As a Site Reliability Engineer within the APX SRE organization, you’ll focus on delivering practical, scalable solutions to support the reliability and performance of our mission-critical, cloud-native global Kubernetes platform and the services that run on it. You care deeply about system stability, clear documentation, and creating tools that improve the developer experience.
Location: This role is based out of our Boston, MA office and follows a hybrid schedule. We rely on in-person collaboration and ask that team members work onsite Tuesdays through Fridays, with the flexibility to work remotely on Mondays, unless there is an approved workplace accommodation. We believe that connection fuels innovation, and our in-office culture is designed to foster meaningful teamwork, mentorship, and shared success.
What You’ll Do
As an SRE, you’ll play a critical role in building the infrastructure and tools that power reliable, scalable, and secure engineering operations across the company. You will:
- Build robust, easy-to-use kubernetes platforms and tools that enable engineering teams to provision and operate services rapidly, consistently, and securely.

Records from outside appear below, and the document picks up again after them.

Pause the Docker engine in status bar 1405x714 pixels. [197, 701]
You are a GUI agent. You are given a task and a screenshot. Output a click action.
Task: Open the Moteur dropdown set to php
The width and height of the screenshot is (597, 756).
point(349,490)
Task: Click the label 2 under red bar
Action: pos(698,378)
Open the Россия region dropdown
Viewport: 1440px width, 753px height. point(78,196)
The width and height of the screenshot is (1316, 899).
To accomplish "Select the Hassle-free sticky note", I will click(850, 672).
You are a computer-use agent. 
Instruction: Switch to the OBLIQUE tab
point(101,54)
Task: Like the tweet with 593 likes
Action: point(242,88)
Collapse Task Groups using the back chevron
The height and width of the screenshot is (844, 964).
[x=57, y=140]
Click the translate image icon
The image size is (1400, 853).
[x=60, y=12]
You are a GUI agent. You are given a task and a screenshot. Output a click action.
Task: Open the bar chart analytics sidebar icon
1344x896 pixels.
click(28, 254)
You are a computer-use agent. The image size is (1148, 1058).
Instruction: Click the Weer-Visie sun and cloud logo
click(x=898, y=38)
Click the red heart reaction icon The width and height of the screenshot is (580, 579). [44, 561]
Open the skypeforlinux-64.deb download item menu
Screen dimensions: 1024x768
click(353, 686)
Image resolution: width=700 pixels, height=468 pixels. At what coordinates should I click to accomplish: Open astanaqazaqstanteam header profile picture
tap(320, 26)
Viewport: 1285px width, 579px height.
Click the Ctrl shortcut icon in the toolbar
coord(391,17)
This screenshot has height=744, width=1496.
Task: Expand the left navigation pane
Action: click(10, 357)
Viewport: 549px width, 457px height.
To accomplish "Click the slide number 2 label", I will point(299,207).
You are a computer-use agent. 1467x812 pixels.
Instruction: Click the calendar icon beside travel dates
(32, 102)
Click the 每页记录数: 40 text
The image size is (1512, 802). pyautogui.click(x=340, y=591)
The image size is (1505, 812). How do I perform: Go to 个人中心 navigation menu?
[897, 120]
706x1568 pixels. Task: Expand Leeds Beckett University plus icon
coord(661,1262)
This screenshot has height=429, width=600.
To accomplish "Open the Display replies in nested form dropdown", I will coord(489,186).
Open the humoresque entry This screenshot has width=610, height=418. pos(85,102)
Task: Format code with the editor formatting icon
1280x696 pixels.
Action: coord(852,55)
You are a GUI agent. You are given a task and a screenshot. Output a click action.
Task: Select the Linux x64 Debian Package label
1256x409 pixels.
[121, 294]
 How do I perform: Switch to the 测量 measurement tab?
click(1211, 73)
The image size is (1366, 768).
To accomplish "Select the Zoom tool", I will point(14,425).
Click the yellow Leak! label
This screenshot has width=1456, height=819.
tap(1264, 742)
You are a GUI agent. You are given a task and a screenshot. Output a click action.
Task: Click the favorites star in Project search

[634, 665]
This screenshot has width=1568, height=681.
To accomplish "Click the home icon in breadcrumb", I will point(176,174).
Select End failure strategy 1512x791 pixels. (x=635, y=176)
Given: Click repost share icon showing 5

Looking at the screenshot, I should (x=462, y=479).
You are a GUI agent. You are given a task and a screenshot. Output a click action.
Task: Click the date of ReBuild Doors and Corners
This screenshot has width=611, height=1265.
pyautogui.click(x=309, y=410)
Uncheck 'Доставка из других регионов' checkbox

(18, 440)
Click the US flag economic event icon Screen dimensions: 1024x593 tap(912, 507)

- Exemplify cloud-native site reliability best practices.
- Write code that is performant, maintainable, clear, and concise.
- Employ strong problem-solving skills, with the ability to debug problems in cloud-native distributed systems.
- Influence and educate the engineering organization to adopt new and improved architectural patterns.
- Provide robust documentation for use by engineers to promote self-service.
- Continually seek improvement within our kubernetes platform for improved reliability, operability, and cost efficiency
- Take calculated risks, champion new ideas, and cultivate your craft.
What You Bring
Basic Qualifications
- Some applicable experience and/or class work in platform engineering, and container orchestration
- Experience on clouds such as Azure and AWS
- A genuine interest in building, operating, and innovating clustering solutions for Kubernetes platforms like AKS, EKS, or similar in production at scale
- Experience with programming languages such as Python, Go, C#, Java, or similar.
- Experience of code collaboration such as GitHub, ArgoCD, or similar.
- Experience using observability tools such as APM, logging, and metrics to assist with debugging issues.
- Familiarity with infrastructure as code tools such as terraform
- Empathy to support the needs of software engineers.